→ **Text shown**
■ ■ ■ ■ ■ ■ ■

Festival frenzy: The top 10 summer music fests


Belgium was once shown to have more summer music festivals per capita than any other country in the world. The sky is the limit, but take our advice and catch one of these, in order by date

Rock Werchter

Not the oldest rock festival in Flanders, but certainly the one that gave the region’s festival culture cult status when it became a mass event in the 1980s. It still mobilises 300,000 people over four days.

Headliners this year are Muse, Mumford & Sons, Tool and P!nk. In its drive to support local talent, Werchter also welcomes artists like Zwangere Guy, Geike and Balthazar. And even 17-year-old Ibe, who won the televised contest The Voice van Vlaanderen last month – a last-minute addition due to a band cancellation. 27-30 June, Festivalpark, Werchter (Rotselaar, Flemish Brabant)

Couleur Café

At the foot of the Atomium, Couleur Café invites fans of African and Latin, hip-hop and soul to three festive days of music. With Lauryn Hill, Couleur Café has one of the most sought-after artists of this summer on its roster. Although her only album dates from 1998, Hill continues to sell out concerts with an inspiring live performance. That also goes for other headliners, like Salif Keita, known as “the golden voice of Africa”; Goran Bregović, the Balkan composer known for his soundtracks for Emir Kusturica; and up-and-coming jazz master Kamasi Washington. And they don’t forget the locals, like Tamino or Zwangere Guy. 28-30 June, Osseghempark, Brussels

Gent Jazz Festival

A few weeks before the all-encompassing Gentse Feesten, the city welcomes the Gent Jazz Festival. Since its inception in 2002, it has evolved from into a crossover event, so you’ll see jazz greats like Diana Krall and Gregory Porter next to names like the Cowboy Junkies and Sting, whose music has always been infused with jazzy influences. Mulatu Astatke, the godfather of Ethiopian jazz, is not to be missed, but the festival’s apex might be the last day when 14 formations of musicians play five hours of bagatelles by New York avant-garde composer John Zorn. 28 June to 9 July, De Bijloke, Ghent

Cactus Festival

Contrary to what the name might suggest, Cactus is one of Flanders’ most amiable summer festivals. Families gather in the shady Minnewaterpark just outside Bruges’ city centre. It’s one of the few major festivals with only one stage. The line-up is a mix of comeback kids (Neneh Cherry, Antwerp fivesome Dead Man Ray), new kids on the block (New Zealand singer-songwriter Aldous Harding, Faces on TV from Ghent) and well-known names (dEUS, Joe Jackson, Bloc Party). 5-7 July, Minnewaterpark, Bruges


No one could have imagined in 2005 that Tomorrowland would become the most praised dance festival on earth. With 400,000 visitors from all over the world, it’s one of the biggest, too. For two long weekends the Schorre recreation site in the small town of Boom is turned into a magical fairy-tale world where love rules, enforced by hundreds of DJs and sporadically live musicians, including local heroes Dimitri Vegas & Like Mike. The festival sells out every January in just a few hours, so you’re out of luck for this year. If it’s on your bucket list, be prepared in early 2020. 19-21 & 26-28 July, De Schorre, Boom (Antwerp province)

■ ■ ■ ■ ■ ■ ■

→ **Tasks to carry out**
1. According to the summer music festival article, how many people does Rock Werchter draw over its four days?
2. Resume the article on Belgium's summer music festivals after its last sentence, keeping the same style.

■ ■ ■ ■ ■ ■ ■

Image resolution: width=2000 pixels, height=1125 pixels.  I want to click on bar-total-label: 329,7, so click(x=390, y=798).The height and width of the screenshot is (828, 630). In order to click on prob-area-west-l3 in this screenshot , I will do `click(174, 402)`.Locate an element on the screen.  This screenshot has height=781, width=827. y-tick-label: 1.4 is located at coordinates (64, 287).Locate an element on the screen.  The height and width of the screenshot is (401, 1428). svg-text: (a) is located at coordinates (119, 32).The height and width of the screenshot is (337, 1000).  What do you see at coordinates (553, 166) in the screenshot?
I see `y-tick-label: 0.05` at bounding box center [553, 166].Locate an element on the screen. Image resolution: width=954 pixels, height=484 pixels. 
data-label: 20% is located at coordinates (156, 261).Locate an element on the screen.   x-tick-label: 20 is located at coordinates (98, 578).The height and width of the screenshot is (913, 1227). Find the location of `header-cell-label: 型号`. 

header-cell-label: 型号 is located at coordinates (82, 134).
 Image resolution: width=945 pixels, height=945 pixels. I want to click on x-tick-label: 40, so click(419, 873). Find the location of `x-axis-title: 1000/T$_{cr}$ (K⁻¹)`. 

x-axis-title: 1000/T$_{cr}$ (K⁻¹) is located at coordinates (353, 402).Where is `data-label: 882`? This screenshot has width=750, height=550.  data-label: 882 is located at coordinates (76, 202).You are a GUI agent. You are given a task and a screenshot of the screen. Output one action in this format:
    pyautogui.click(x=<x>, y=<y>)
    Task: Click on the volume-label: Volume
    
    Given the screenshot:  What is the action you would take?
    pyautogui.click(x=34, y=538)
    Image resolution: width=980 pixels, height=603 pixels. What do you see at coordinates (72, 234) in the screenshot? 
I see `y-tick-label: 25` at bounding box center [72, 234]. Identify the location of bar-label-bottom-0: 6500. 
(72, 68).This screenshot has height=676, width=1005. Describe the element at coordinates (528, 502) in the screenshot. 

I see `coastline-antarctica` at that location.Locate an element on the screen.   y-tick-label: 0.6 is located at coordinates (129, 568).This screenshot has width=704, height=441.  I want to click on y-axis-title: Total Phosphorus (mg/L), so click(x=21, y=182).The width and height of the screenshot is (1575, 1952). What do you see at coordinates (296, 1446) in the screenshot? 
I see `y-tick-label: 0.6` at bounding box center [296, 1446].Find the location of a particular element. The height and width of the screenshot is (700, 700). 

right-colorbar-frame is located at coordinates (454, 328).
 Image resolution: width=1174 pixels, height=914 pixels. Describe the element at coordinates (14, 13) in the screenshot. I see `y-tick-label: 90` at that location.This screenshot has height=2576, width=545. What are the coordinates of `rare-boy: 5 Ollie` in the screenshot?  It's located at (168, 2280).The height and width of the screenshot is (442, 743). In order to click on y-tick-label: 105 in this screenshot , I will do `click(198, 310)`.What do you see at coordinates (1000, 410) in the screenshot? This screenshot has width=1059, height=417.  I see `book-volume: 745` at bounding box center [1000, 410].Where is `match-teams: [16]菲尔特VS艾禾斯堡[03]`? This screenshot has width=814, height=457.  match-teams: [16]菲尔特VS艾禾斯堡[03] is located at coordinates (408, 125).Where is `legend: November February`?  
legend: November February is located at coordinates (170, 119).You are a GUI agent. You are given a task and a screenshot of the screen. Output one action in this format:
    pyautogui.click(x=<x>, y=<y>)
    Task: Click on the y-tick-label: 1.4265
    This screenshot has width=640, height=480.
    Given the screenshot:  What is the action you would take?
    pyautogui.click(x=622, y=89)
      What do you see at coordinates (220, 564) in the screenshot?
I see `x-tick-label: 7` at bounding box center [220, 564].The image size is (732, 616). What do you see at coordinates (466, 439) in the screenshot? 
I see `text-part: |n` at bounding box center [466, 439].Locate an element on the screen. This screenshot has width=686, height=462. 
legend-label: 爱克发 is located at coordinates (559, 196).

■ ■ ■ ■ ■ ■ ■

→ **Task-by-task answers**
1. Rock Werchter draws 300,000 people over four days.

2.
Sfinks Mixed

Free music festivals with a killer line-up are rare in Flanders, but Sfinks Mixed is the proverbial exception. It started before anyone coined the expression “world music”, but that’s what it’s been serving up since 1976. This edition sees Les Négresses Vertes continuing their comeback, which started last year. Malian singer-songwriter Habib Koité, Cuban Jovenes Clasicos del Son (often dubbed The Magnificent Seven) and Ivorian groove queen Manou Gallo are among the most appealing artists this year. 25-28 July, Molenveld, Boechout (Antwerp province)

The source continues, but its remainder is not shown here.